At the end of September, on the spur of the moment, The Beard and I decided to join the Vienna Photo Marathon. The idea is that you have 24 themes, and you have to take a photo for each theme, in order. And you have 12 hours to do it in. 

There is no editing, no post processing, and everything has to be shot in JPG. The only things you are allowed to do to your photos are the things that your camera will do before you take the picture, like change the colour settings to shoot in monochrome or other fancy setting. Oh, and you can rotate them (my camera is set to auto rotate but I have no idea whether it actually works or not!). 

The Sunday dawned somewhat foggy, but by 9am when we went to pick up our memory card and the themes, the mist was clearing. The day turned out to be the best weather possible for photography, with beautiful clear skies and air. It was a LONG day - we were on our feet for nearly the whole 12 hours. With hindsight we could have done with sitting down a little at the beginning and planning something more structured, but oh well, you live and learn!

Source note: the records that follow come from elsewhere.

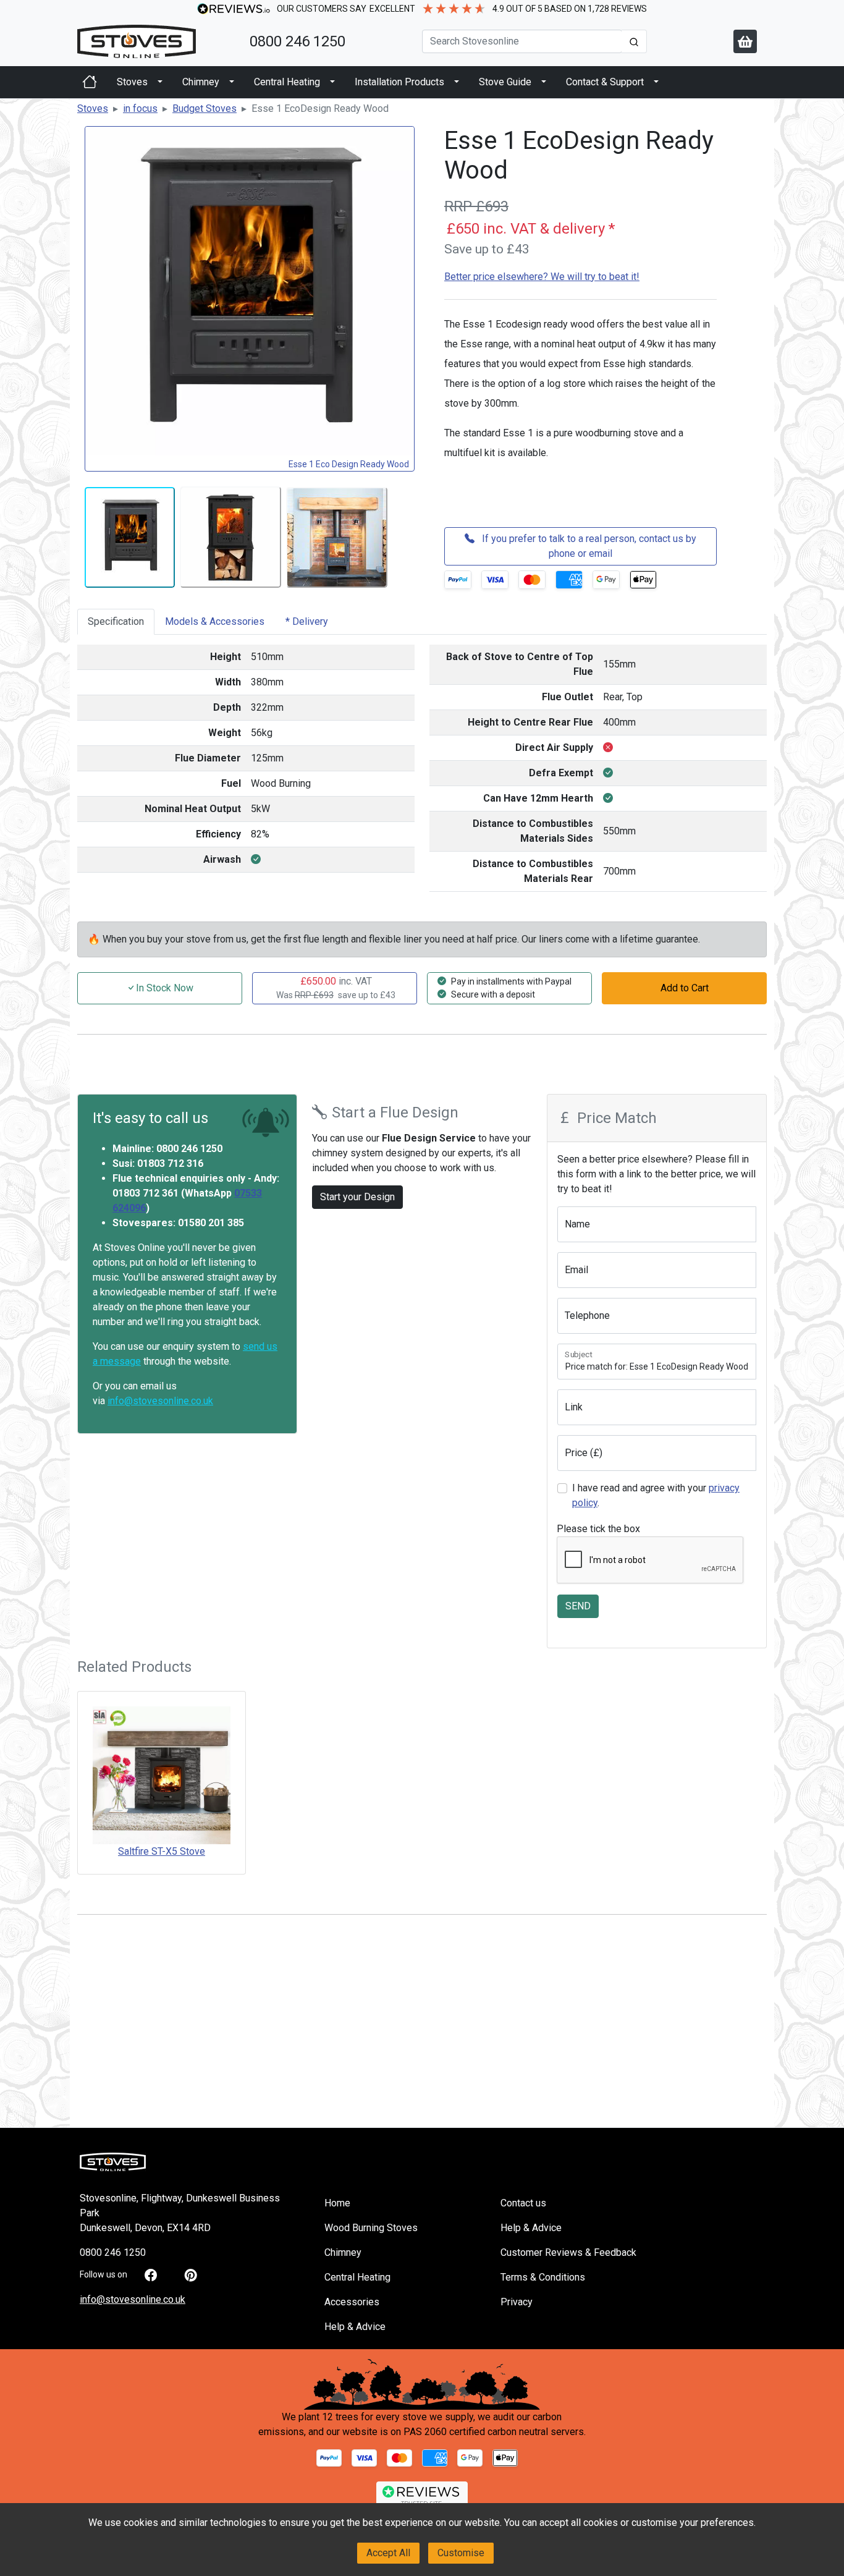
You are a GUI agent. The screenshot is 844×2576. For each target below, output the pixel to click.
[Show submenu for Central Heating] (332, 82)
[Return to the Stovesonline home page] (156, 41)
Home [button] (337, 2203)
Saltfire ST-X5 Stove (161, 1851)
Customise (460, 2553)
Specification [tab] (116, 621)
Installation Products (399, 82)
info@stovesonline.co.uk (160, 1401)
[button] (92, 108)
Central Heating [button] (357, 2277)
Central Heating (287, 82)
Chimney (200, 82)
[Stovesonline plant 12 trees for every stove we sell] (421, 2383)
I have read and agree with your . (656, 1495)
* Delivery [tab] (306, 621)
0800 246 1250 (297, 41)
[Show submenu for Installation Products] (456, 82)
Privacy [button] (516, 2302)
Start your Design (357, 1197)
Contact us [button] (523, 2203)
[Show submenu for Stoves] (160, 82)
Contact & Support (605, 82)
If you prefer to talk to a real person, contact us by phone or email (587, 546)
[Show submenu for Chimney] (231, 82)
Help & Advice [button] (355, 2326)
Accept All (388, 2553)
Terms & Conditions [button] (542, 2277)
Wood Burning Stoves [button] (371, 2228)
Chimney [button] (342, 2252)
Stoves (132, 82)
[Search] (634, 41)
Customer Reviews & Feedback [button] (568, 2252)
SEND (578, 1606)
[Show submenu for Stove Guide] (543, 82)
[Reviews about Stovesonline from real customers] (422, 2495)
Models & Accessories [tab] (214, 621)
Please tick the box (598, 1529)
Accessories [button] (351, 2302)
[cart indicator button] (745, 41)
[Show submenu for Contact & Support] (656, 82)
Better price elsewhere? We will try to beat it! (541, 276)
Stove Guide (505, 82)
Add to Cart (684, 988)
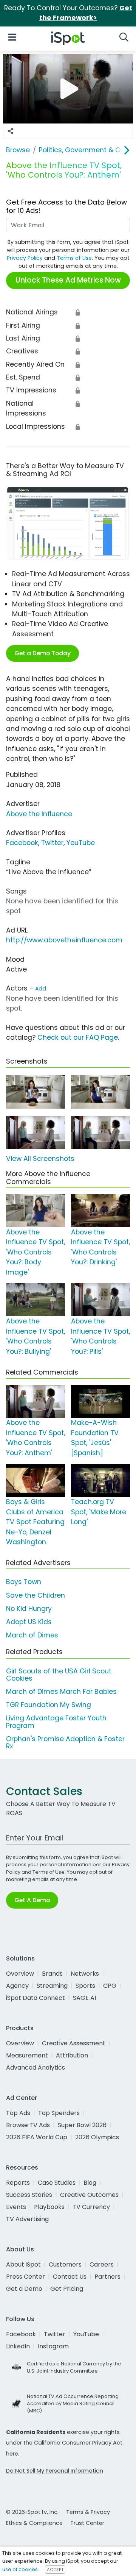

We will definitely take part again next year, as we had a lot of fun. A lot of people were bringing all kinds of costumes and actors etc to the event, photographing them in all different scenarios, but we both took the approach of a giant photographic scavenger hunt. We also kept our kit to a minimum, as it was hard work carrying a load of stuff around all the time!

I was quite pleased with the results! Taking part has really encouraged me to get out with the camera and photograph more, because there are so many cool things to look at here! 

morgens in Wien / mornings in Vienna

nachdenklich / contemplative

am Spielplatz / at the playground

es wird gebaut / under construction

Fotografie ist Abenteur / Photography is an adventure

im Burggarten / in Burggarten

Der Golf. Das Auto. / The Golf. The Car.

herbstliches Wien / autumnal Vienna

in der Mitte / in the middle

mehr Menschlichkeit für Tiere / more humanity for animals

zusammen / together

ICH BIN das ultimative Selfie / I AM the ultimate selfie

eingezäunt / enclosed

gelb / yellow

Kunst / Art

Wunder der Technik / wonder of technology

Wenn ich könnte, wie ich wollte... / if I could, I would...

Abdruck / cast

Kontakt / contact

Stein/steinig / Stone/stony

oben/unten / over/under

so geht's auch / that also works

vergessen / forgotten

fertig / finished

Friday, 3 October 2014

Project 333

I was going to try Project 333 for the next three months. The idea is that you pick 33 items to wear for 3 months, no more, no less. That has to include jewellery, outerwear and shoes, but doesn't include underwear, work out wear or sentimental jewellery that you never take off (like a wedding ring, or in my case 2 treasured rings and a bracelet plus all the studs in my multiple piercings).

I dutifully wrote a list of everything in my wardrobe that I still wear regularly (making a note to remove the items not on the list), then tried to whittle it down. My original list came to 41 different pieces (I didn't count duplicates of the same colour). Should be simple right?

I was reminded pretty quickly that it is not in my nature to be that minimal. Sure, I don't like too much clutter (who knew that this day would come?) and my colour palette ranges from black to white with a hint of grey in the middle, but try and get me to not wear more than 33 items for 3 months? Sorry, no can do.

An online conversation I have been reading raised a valid point today - why is the conversation about clothing amounts so polarised? Why do we only really see the extremes - the women with huge wardrobes with a vast array of garments, or the women with the tiniest ones, with enough clothes to last them a mere 5 days without having to do some laundry?

My suspicion is that anything in the middle is just too boring. It is average. Most women aren't at either extreme, we all fall somewhere in between. Like some women have huge shoe collections, where others (like me) have tiny ones. I've got quite a lot of jewellery (even if I don't wear it that much these days) because jewellery doesn't rely on bits of me meeting some arbitrary average that a designer has picked - pierced ears are pretty much pierced ears. Other women will baulk at any jewellery that is more than a simple pair of studs, a wedding ring and maybe a slender necklace.

But average is boring so we worship the extreme. We envy the minimal bloggers because their wardrobes make their lives look so easy. I'm not sure how easy it is to only have 33 items to choose from - I'd be in a flap over the amount of laundry required just to keep it all looking and smelling fresh - but judging by the amount of blogs about minimalism there are obviously women who lap up this stuff. I wonder if they are actually read by women who have endless amounts of clothes, in a bid to figure out how to organise themselves and their wardrobes.

My brief experience in trying to do the 33 for 3 thing has shown me that I simply have no need for that kind of stress in my life, and I'm perfectly happy the way I am.